Dear Editor,
In the famous allegorical fiction, The Happy Prince, Oscar Wilde depicted how the costly statue of the prince began crying with sadness after seeing the plight of poor people all around.
Had Sardar Patel got life in the Statue of Unity, the same thing would have happened on seeing 190.7 million of hungry children and adults all over India. He had once categorically said, “My only desire is that India should be a good producer and no one should be hungry, shedding tears for food in the country.”
The Statue of Unity cost India almost 3000 crore rupees when India ranks 103rd among 119 countries in the 2018 Global Hunger Index with “serious level of hunger”. Moreover, India has been identified along with Djibouti and South Sudan as the countries where child wasting are most prevalent.
In the ‘State of Food Security and Nutrition in the World, 2017’ report, Food and Agriculture Organization (FAO) of the UN has estimated that nearly 40 per cent of the food produced in India is wasted or lost. And this cost India one lakh crore rupees every year.
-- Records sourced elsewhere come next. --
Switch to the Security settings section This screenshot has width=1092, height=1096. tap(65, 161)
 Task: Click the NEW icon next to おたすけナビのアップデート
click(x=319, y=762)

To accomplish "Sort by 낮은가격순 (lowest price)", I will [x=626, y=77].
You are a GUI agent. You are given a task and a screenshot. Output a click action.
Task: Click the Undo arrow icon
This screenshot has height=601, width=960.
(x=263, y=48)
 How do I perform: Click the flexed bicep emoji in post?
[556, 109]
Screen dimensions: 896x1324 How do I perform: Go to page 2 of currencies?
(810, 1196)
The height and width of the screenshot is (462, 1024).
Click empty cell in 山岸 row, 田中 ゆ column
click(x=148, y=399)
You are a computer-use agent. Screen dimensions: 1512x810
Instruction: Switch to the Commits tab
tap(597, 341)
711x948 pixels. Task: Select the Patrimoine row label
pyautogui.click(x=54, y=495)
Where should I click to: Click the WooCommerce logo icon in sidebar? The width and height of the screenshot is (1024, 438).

Obsolete technology used in infrastructure and transporting food items is the culprit for food wastage in India.
We could easily solve the problems of child wasting, child stunting and hunger if we adopt a better technology for infrastructure and transporting food items and distribute the excess food among the poor in a proper way.
Sardar Patel must have been wondering from the height of 182 metre, how we have become so small that we fight shy of spending money on stopping food wastage. He will certainly feel sad on seeing that we shamelessly spend crores of rupees on his statue while totally ignoring his only desire to make India a country where “no one should be hungry, shedding tears for food”.
It will be highly unfortunate if we keep on constructing more such costly statues to make those great persons groan under the weight of abysmal inequality, hunger, malnutrition, unemployment, child labour and lack of human development.